Das Mitochondrium hat eine glatte Außenmembran, unter der sich eine schlingenartig aufgefächerte Innenmembran verbirgt. „An den Einstülpungen der verschlungenen Membran findet ein ganz wichtiger Prozess der zellulären Energiegewinnung statt, die Atmungskette“, erklärt Schütz. „Dabei transportieren mehrere Proteinkomplexe Protonen über die Innenmembran und bauen damit eine elektrische Spannung auf. Diese elektrische Spannung nutzen bestimmte Proteine, um ATP zu erzeugen.“. Allerdings haben die ATP-erzeugenden Proteine dabei einige Gegenspieler: Entkoppelnde Proteine können durch eine Art Kurzschluss die elektrischen Ladungsunterschiede ausgleichen.

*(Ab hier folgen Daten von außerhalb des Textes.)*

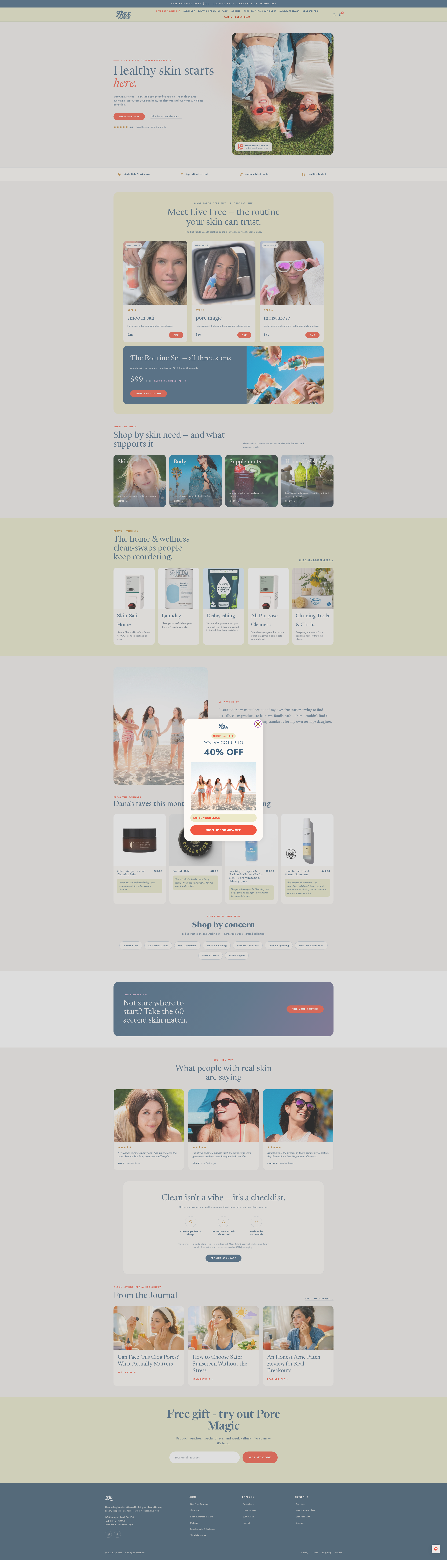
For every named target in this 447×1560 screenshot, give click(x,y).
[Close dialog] (257, 723)
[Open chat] (436, 1549)
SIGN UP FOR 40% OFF (223, 830)
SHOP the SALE (223, 736)
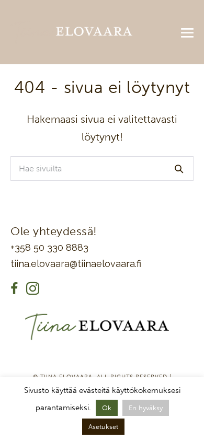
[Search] (178, 168)
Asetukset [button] (103, 427)
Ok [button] (106, 408)
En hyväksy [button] (146, 408)
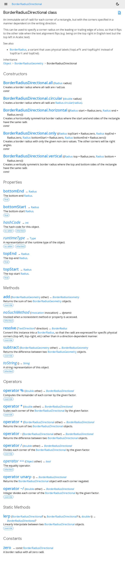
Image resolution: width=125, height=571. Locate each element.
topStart (11, 269)
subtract (11, 347)
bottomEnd (13, 191)
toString (10, 362)
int (26, 223)
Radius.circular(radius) (68, 103)
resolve (9, 328)
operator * (12, 406)
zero (7, 547)
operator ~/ (13, 488)
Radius (58, 83)
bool (48, 461)
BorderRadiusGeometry (28, 63)
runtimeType (14, 237)
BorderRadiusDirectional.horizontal (35, 110)
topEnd (9, 253)
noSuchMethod (16, 312)
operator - (12, 433)
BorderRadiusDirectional (60, 391)
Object (7, 63)
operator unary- (17, 476)
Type (33, 238)
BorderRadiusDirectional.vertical (32, 156)
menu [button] (6, 4)
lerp (6, 516)
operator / (12, 445)
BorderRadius (18, 49)
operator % (13, 390)
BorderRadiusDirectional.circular (32, 98)
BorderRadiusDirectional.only (29, 133)
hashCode (12, 222)
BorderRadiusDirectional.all (28, 82)
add (6, 296)
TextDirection (26, 328)
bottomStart (14, 206)
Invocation (37, 313)
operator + (12, 421)
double (68, 99)
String (26, 363)
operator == (13, 461)
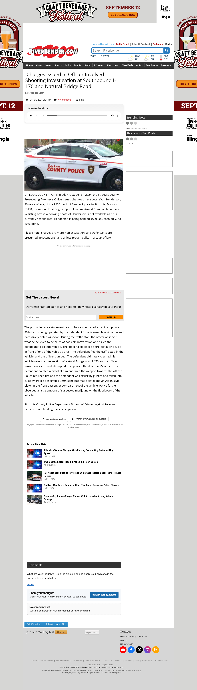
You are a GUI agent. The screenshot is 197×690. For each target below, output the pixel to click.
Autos (139, 65)
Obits (68, 65)
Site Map (118, 660)
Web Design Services (93, 660)
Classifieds (127, 65)
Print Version (33, 624)
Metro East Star (94, 664)
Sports (58, 65)
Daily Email (122, 44)
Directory (166, 65)
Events (77, 65)
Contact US (108, 660)
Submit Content (141, 44)
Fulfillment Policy (161, 660)
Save (81, 99)
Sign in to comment (105, 594)
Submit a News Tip (55, 624)
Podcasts (158, 44)
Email (95, 632)
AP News (98, 65)
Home (29, 65)
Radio (168, 44)
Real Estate (152, 65)
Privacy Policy (147, 660)
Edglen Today (107, 664)
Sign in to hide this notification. (108, 292)
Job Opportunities (62, 660)
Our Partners (77, 660)
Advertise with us (103, 44)
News (48, 65)
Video (39, 65)
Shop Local (112, 65)
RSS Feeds (128, 660)
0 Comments (64, 99)
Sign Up (105, 55)
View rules (30, 585)
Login (88, 632)
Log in (93, 55)
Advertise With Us (46, 660)
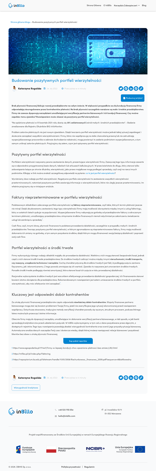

Nach so einem Kurzschluss kann die Energie, die in der elektrischen Ladungsverteilung gespeichert war, nicht mehr zur Produktion von ATP verwendet werden. Stattdessen entsteht Wärme. Auch dieser Effekt hat eine wichtige biologische Funktion: Zum Beispiel bei Tieren, die Winterschlaf halten, kann dadurch die zelluläre Wärmeproduktion reguliert werden. „Wir haben uns die Frage gestellt, wie die Balance zwischen diesen beiden Effekten – der ATP-Produktion und der Wärmeerzeugung – überhaupt funktionieren kann“, sagt Schütz. „Über die Details dieser Abläufe wusste man bisher recht wenig.“

Die Supermikroskopie konnte nun Licht in diese Angelegenheit bringen: Die Forscher fanden heraus, dass sowohl die ATP-erzeugende Synthase als auch das Kurzschluss-verursachende UCP4 an unterschiedlichen Stellen im Mitochondrium aktiv sind. Im Inneren der Schlingen der Mitochondrien-Wand entsteht ATP, weiter außen ist UCP4 aktiv. So lässt sich nun verstehen, warum die Konkurrenz der beiden Effekte für unsere Zellen kein Problem ist. „Wir können allerdings noch nicht genau sagen, wozu das Mitochondrium UPC4 an der Membran benötigt“, sagt Schütz. „Eine mögliche Erklärung wäre, dass es Protonen davon abhält, aus dem Mitochondrium auszutreten und andere Teile der Zelle zu schädigen.“ Dieser Frage will das Forschungsteam mit Hilfe der Supermikroskopie weiter nachgehen.